## Texto da página
================

Após o Festival de Cannes e de uma viagem que precisei realizar na segunda-feira, está na hora de retornar com este projeto, desta vez com a adição do diretor Pedro Diógenes e do ator Démick Lopes, de A Filha do Palhaço, e também uma remissão indispensável deste que vos fala.
A Mulher de Todos (1969), de Rogério Sganzerla
É um dos clássico do movimento denominado Cinema Marginal, em que Rogério Sganzerla dirige a sua musa, Helena Ignez, no papel protagonista de Ângela Carne e Osso, uma mulher que seduz os homens onde quer que passe. Stênio Garcia, Antônio Pitanga, Paulo Villaça e até mesmo o comediante Jô Soares.
A Mulher de Todos finalmente rompe definitivamente com a estética cinemanovista a partir da degradação de uma burguesia decadente e retrógrada, que havia assumido os rumos do país através de um Golpe de Estado, e da apropriação de uma estética kitsch e intermidiática.
Asas do Desejo (Der Himmel über Berlin, 1988), de Wim Wenders
Dois anjos, Damiel e Cassiel, passam a vida observando e contemplando a vida dos habitantes de Berlim, sem jamais sentir, de fato, o gosto e cheiro das coisas, as cores desse mundo, os signos da existência. Até Damiel apaixonar-se por Marion, e, ainda que brevemente, ter um relance da vida humana e desejá-la para si, ameaçando a sua eternidade em função da efemeridade da existência.
Uma das obras maiores de Wim Wenders é um discurso existencialista e emocionante em favor da vida, apesar do tempo curto que temos para vivê-la. A obra é marcada pela atuação de Bruno Ganz, bem como por de Otto Sander, que reflete os poemas do poeta Homero. Peter Falk, o Columbo, interpreta a si mesmo, enquanto Solveig Dommartin justifica a razão por que Damiel sonha em cair.

================

## Tarefa
Transcreva integralmente, sem nenhuma alteração, o texto sobre os filmes apresentado acima.

## Material apresentado
================

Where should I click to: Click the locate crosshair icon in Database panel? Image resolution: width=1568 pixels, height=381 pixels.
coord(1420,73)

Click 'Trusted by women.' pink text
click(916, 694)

================

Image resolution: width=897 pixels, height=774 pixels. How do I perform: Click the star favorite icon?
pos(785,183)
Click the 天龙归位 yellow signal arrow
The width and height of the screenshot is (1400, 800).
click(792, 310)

================

## Resposta
Após o Festival de Cannes e de uma viagem que precisei realizar na segunda-feira, está na hora de retornar com este projeto, desta vez com a adição do diretor Pedro Diógenes e do ator Démick Lopes, de A Filha do Palhaço, e também uma remissão indispensável deste que vos fala.
A Mulher de Todos (1969), de Rogério Sganzerla
É um dos clássico do movimento denominado Cinema Marginal, em que Rogério Sganzerla dirige a sua musa, Helena Ignez, no papel protagonista de Ângela Carne e Osso, uma mulher que seduz os homens onde quer que passe. Stênio Garcia, Antônio Pitanga, Paulo Villaça e até mesmo o comediante Jô Soares.
A Mulher de Todos finalmente rompe definitivamente com a estética cinemanovista a partir da degradação de uma burguesia decadente e retrógrada, que havia assumido os rumos do país através de um Golpe de Estado, e da apropriação de uma estética kitsch e intermidiática.
Asas do Desejo (Der Himmel über Berlin, 1988), de Wim Wenders
Dois anjos, Damiel e Cassiel, passam a vida observando e contemplando a vida dos habitantes de Berlim, sem jamais sentir, de fato, o gosto e cheiro das coisas, as cores desse mundo, os signos da existência. Até Damiel apaixonar-se por Marion, e, ainda que brevemente, ter um relance da vida humana e desejá-la para si, ameaçando a sua eternidade em função da efemeridade da existência.
Uma das obras maiores de Wim Wenders é um discurso existencialista e emocionante em favor da vida, apesar do tempo curto que temos para vivê-la. A obra é marcada pela atuação de Bruno Ganz, bem como por de Otto Sander, que reflete os poemas do poeta Homero. Peter Falk, o Columbo, interpreta a si mesmo, enquanto Solveig Dommartin justifica a razão por que Damiel sonha em cair.